I(CL) believe I can fly (sustainably) – Imperial College London is establishing a groundbreaking research institute dedicated to developing clean, safe, and sustainable air travel. Supported by a £25 mln philanthropic donation. The Brahmal Vasudevan Institute for Sustainable Aviation will pioneer the breakthroughs and technologies needed to support the aviation industry’s transition to zero pollution. Its researchers will look at all elements of air transport, from fuel and aircraft design to airport infrastructure, air traffic control, and aviation policy. The donation – one of the largest in the College’s history – comes from Aeronautical Engineering alumnus Brahmal Vasudevan, Founder and CEO of private equity firm Creador, and his wife Shanthi Kandiah, founder of legal firm SK Chambers.

AND FINALLY…

Elevator action – Researchers from the International Institute for Applied Systems Analysis (IIASA) have come up with a new energy storage concept that could turn tall buildings into batteries to improve the power quality in urban settings.
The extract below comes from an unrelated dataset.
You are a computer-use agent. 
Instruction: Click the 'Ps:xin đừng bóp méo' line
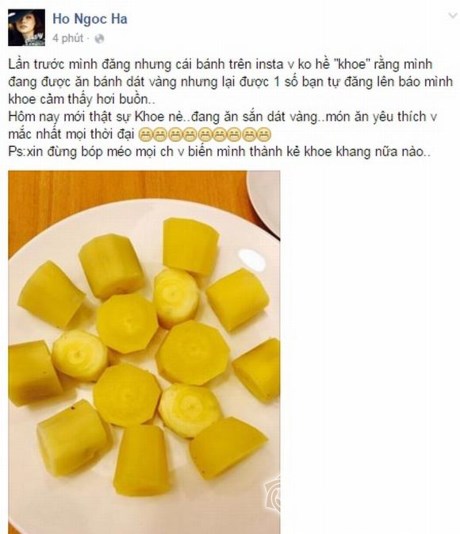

In their study published in the journal Energy, the researchers propose a novel gravitational-based storage solution that uses lifts and empty apartments in tall buildings to store energy. This original idea the authors call Lift Energy Storage Technology (LEST), stores energy by lifting wet sand containers or other high-density materials, which are transported remotely in and out of a lift with autonomous trailer devices. The most important benefit of LEST is that the power capacity is already installed in lifts with regenerative braking systems. There are over 18 million lifts in operation globally, and many of these spend a significant amount of time idle. The idea is that when the lifts are not being used to transport people, they can be used to store or generate electricity.  Empty apartments or corridors could also be viable options to store batteries or the weights on which the system relies.